Following the tour—recounted by author Robert Ashe in his new book Seven Days in Halifax—there was discussion of staffing at the car plant. A simple statement from Civil Rights activist Rev. Lucius Walker to the car maker’s local personnel manager Ed Hanse became a watershed moment for Volvo and other major employers.
“You just gave us a general profile of the men in the shop. I observed no non-white persons in the shop. And I wonder if there’s any significance to this, or does it reflect any applicant practice or hiring policies?” Walker asked, in what Ashe describes as “the Volvo moment.”
Walker was a 38-year-old Baptist minister, director of the Interreligious Foundation for Community Organizations in New York City, and one of seven Americans invited onto the 12-person panel questioning the ins and outs of life and work in the city.
Hanse’s response, according to Ashe, described the local manufacturing site, which then produced 8,000 cars a year, as “equal opportunity.” He said they received at least 1,000 applicants a year for openings, though admittedly with a common profile. “I can’t remember when the last Negro even came looking for a job,” he said.
As Ashe details, criticism and commentary emerged during the following week which led to further reflection on why more Black people were not applying. “The Volvo thing was a real embarrassment to the company, which had a really good image up to that time. Everybody was trying to get a job at Volvo,” said Ashe, who resided in Halifax at the time of the events.

“To their credit, (Volvo) responded really quickly. (…) They knew they had to come up with some sort of response. And then the head office said this is unacceptable. Get over here, you need to turn this controversy around. And they did. Because they were good corporate citizens generally speaking,” he told Atlantic Business.
But it all started with a tour and a single comment, in the midst of what became commonly known as “Encounter”.
As Ashe writes, the car maker wasn’t the only company to face criticisms during the Encounter forums.

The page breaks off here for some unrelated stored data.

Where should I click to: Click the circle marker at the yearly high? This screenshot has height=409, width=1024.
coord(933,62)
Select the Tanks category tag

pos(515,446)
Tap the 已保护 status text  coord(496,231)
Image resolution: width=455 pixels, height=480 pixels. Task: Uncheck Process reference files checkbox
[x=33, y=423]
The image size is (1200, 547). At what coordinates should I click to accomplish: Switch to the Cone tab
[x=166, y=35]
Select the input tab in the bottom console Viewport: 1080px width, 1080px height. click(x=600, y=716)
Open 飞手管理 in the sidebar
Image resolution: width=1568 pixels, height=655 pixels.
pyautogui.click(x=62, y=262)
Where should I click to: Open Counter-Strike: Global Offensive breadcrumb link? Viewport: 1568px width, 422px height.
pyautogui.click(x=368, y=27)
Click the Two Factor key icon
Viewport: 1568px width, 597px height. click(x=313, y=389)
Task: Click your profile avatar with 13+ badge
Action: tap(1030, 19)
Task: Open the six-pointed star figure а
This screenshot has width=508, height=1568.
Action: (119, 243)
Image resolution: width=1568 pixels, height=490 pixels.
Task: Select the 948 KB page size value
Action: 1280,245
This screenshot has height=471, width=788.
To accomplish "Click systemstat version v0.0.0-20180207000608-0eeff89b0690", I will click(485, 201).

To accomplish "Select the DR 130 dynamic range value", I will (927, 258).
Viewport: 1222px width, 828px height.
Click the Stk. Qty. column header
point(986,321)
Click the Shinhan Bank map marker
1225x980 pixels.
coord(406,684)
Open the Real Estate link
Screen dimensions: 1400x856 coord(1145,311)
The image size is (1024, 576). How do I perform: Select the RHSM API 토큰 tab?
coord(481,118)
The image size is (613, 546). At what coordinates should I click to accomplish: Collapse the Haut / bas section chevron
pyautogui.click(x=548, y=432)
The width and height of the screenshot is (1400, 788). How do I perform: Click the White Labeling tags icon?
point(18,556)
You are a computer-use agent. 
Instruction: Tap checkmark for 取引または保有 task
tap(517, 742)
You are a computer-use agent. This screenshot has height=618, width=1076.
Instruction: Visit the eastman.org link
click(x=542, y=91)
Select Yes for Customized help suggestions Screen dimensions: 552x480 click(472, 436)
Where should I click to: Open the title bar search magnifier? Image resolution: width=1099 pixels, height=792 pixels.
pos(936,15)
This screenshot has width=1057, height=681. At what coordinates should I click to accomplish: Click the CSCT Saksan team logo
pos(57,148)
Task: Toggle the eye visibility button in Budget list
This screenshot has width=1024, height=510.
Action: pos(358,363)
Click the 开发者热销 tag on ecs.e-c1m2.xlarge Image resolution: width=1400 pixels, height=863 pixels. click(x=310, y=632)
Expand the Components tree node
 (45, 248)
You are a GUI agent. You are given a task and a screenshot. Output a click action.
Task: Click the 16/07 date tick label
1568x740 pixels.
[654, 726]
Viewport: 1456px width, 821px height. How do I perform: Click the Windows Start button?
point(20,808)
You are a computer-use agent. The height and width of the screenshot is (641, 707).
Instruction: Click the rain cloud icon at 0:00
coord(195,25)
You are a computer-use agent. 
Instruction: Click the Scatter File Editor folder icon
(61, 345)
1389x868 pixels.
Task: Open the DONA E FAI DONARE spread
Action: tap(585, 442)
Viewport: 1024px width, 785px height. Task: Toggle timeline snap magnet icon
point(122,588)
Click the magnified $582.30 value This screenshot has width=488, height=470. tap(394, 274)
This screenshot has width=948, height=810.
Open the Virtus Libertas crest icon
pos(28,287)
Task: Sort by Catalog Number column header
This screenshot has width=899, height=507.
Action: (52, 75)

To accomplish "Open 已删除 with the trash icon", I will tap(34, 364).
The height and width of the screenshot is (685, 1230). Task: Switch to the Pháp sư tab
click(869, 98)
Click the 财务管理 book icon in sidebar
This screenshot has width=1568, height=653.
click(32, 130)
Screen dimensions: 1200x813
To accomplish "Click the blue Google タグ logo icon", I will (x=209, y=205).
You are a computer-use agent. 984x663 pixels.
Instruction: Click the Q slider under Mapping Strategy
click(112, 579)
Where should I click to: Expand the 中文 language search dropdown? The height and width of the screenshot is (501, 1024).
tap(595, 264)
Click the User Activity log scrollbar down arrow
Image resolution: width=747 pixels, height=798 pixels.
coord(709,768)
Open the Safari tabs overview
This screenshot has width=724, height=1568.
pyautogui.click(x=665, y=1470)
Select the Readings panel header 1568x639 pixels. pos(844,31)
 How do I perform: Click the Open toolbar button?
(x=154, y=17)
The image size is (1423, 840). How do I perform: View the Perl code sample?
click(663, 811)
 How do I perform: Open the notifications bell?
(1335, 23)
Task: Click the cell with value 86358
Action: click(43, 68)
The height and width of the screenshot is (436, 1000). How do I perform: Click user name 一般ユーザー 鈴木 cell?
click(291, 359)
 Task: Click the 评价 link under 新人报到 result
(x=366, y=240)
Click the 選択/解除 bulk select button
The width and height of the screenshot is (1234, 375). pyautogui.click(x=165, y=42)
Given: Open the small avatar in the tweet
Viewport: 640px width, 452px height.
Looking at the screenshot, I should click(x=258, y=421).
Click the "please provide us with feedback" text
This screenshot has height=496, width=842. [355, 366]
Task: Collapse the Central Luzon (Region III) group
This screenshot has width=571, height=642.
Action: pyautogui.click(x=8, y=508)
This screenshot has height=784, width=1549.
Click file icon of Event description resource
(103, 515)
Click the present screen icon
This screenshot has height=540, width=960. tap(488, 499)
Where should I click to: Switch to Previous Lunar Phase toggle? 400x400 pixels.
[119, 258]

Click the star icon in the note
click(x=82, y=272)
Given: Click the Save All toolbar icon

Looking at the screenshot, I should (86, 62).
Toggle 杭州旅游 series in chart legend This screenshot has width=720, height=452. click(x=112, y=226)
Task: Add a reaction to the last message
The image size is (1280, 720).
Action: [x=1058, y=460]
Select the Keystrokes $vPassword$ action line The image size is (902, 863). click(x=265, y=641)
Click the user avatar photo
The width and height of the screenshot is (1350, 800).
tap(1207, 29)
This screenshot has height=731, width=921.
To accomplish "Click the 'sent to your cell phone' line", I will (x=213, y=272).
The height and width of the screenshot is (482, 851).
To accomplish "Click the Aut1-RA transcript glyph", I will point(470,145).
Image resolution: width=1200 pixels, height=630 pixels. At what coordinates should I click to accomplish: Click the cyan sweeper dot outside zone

In addition to the panel’s day-time tours and private meetings, there were live broadcasts of evening town hall events. The sometimes fiery exchanges included comments related to public investments in the name of job creation and corporate responsibility to the local community.
In a session focused on Crown corporation Industrial Estates Limited (IEL), Ashe said IEL was taken to task for its productivity by the panel. The panel challenged the effectiveness of IEL’s investments and usefulness of the corporation overall.
The value of the sessions, Ashe says, was in allowing the community to confront itself in different ways. In a recent interview, Ashe credited the Conservative-dominated leadership of the day with being willing to invite in progressive panelists and open themselves up to scrutiny.
Ashe came across a reference to Encounter during research for another book. In that moment, he recalled the live broadcasts from his childhood and decided to chase down whatever records he could, sparking years of work for this book.
It would be hard to capture that level of public attention and engagement today, in terms of there being so many more channels of public media and a far less concentrated audience. Ashe is also not sure today’s politicians and business leaders, in what he describes as a liberal-progressive city, would be willing to open themselves up to the kind of scrutiny the Encounter events produced more than half a century ago.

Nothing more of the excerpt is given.